US Ambassador to the United Nations Samantha Power said achieving the United Nations’ SDGs is central to the Open Government Partnership (OGP) agenda.
She noted that open and transparent government initiatives should ultimately set out to tackle poverty and inequality, citing the Philippines’s Bottom-up Budgeting is a good approach to open government initiative.
“In the Philippines one of OGP’s founding members, the government required grassroots participation in the planning and budgeting of poverty-reduction programs in every one of the country’s 1,634 municipal and provincial governments,” said Power, leader of the US delegation to the OGP summit.
“And that has resulted not only in greater citizen involvement in the creation, implementation and evaluation of programs, meaning that the programs themselves are tailored for the communities rather than invented by some bureaucrat in an office that’s not in touch with what people really need,” she added.

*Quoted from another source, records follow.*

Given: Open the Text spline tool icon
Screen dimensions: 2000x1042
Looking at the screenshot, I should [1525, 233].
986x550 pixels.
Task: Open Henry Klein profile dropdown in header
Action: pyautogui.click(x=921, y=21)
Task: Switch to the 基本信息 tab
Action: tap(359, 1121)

Budget Undersecretary Richard E. Moya led the Philippine delegation to the OGP in Mexico City, along with Philippines Task Force and several representatives of civil society organizations advocating transparency and accountability through open data.
The three-day event that concluded on October 29 came up with a declaration signed by OGP members, including the Philippines, committing to use their participation in OGP to implement the new global goals and to increase the transparency of the resources intended to fight poverty.
Moya said part of the summit agenda is the adoption ceremony of the Philippines’s Open Data Charter, which will take place during the closing plenary session.
The Philippines’s Open Data Charter sets out in detail the guidelines for the implementation of open-data standards in the country.
“The Open Data Charter was developed to help bolster transparency and accountability in government by nurturing an environment of public empowerment. With this charter, the public can hold their government accountable, and broaden their role in their country’s development,” Moya said.
The Philippines is now on its third year of implementation of OGP National Action Plan from 2015 to 2017. The action plan commits the national government, civil society and the private sector to promote transparency and good governance.